Ce principe a été retenu par plusieurs autres décisions (Neusiedler Aktiengesellschaft c. Kulkarni, Litige OMPI No. D2000-1769 et Dow Jones & Company, Inc., (First Complainant) and Dow Jones LP (Second Complainant) c. The Hephzibah Intro-Net Project Limited (Respondent), Litige OMPI No. D2000-0704) car on ne peut apporter la preuve d’un fait négatif.

Le Défendeur n’ayant pas répondu aux arguments du Requérant il est difficile de savoir s’il possède un droit ou un intérêt légitime sur le mot “Bouygues”, mais cela ne semble pas être cas puisqu’il ne s’agit pas de son nom patronymique.

En conséquence, le Requérant a établi au regard des dispositions du paragraphe 4(a)(ii) des Principes directeurs que le Défendeur ne dispose d’aucun droit sur le nom de domaine litigieux ni aucun intérêt légitime qui s’y attache.

C. Enregistrement et usage de mauvaise foi

Compte tenu de la notoriété de la société Bouygues dans le domaine du bâtiment, il est évident que le Défendeur qui réside en France, ne pouvait pas ignorer les marques BOUYGUES BATIMENT et que de ce fait il a enregistré le nom de domaine litigieux de mauvaise foi.

Même si le nom de domaine litigieux n’a pas été utilisé à ce jour, il pointe vers le site de l’hébergeur “www.one.com”, ce qui confirme qu’il a été déposé dans le but de porter préjudice au Requérant. Il est jurisprudence consante que l’utilisation passive d’un nom de domaine peut être considérée comme une untilisation de mauvaise foi (voir Telstra Corporation Limited c. Nuclear Marshmallows, Litige OMPI No. D2000-0003).

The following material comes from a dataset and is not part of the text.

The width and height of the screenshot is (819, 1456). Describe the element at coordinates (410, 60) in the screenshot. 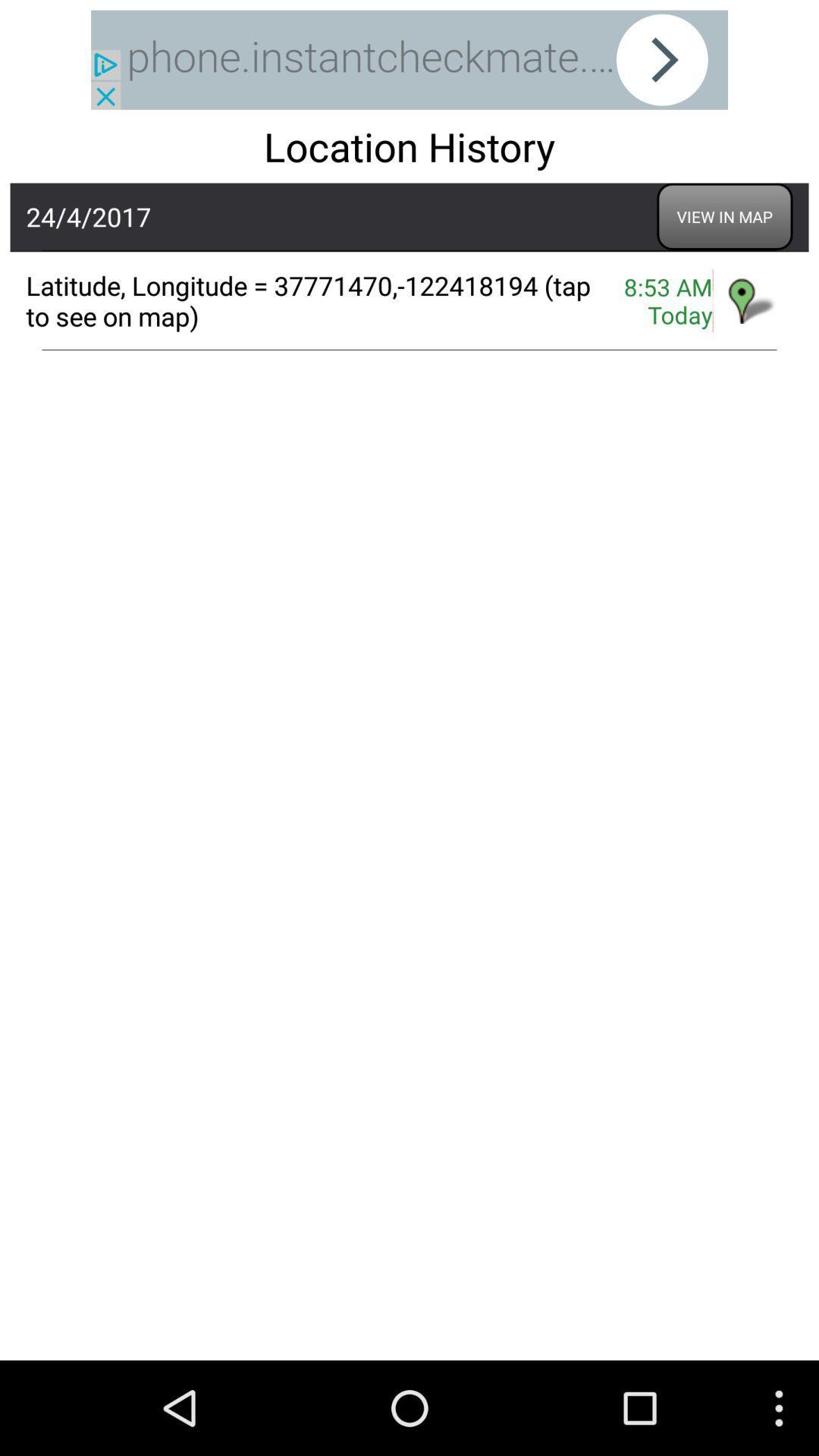

I see `visit advertised site` at that location.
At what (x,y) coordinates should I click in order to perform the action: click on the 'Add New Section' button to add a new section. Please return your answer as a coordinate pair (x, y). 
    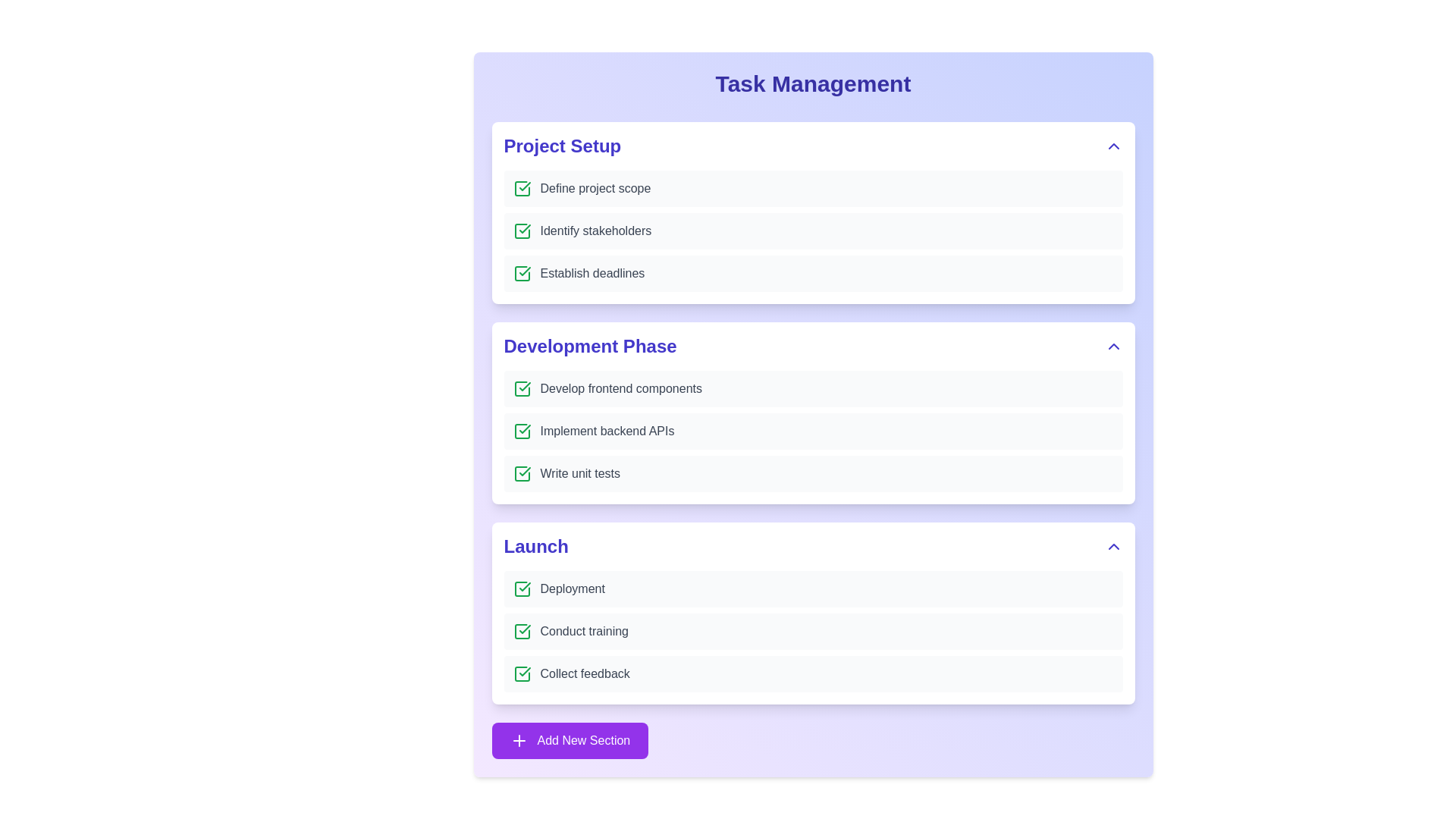
    Looking at the image, I should click on (569, 739).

En conséquence, le Requérant a établi au regard des dispositions du paragraphe 4(a)(iii) des Principes directeurs que le nom de domaine litigieux est enregistré et utilisé de mauvaise foi.

7. Décision

Pour les raisons exposées ci-dessus, et conformément aux paragraphes 4(a) des Principes directeurs et 15 des Règles d’application, la Commission administrative ordonne que le nom de domaine litigieux <bouygue-batiment.com> soit transféré au Requérant.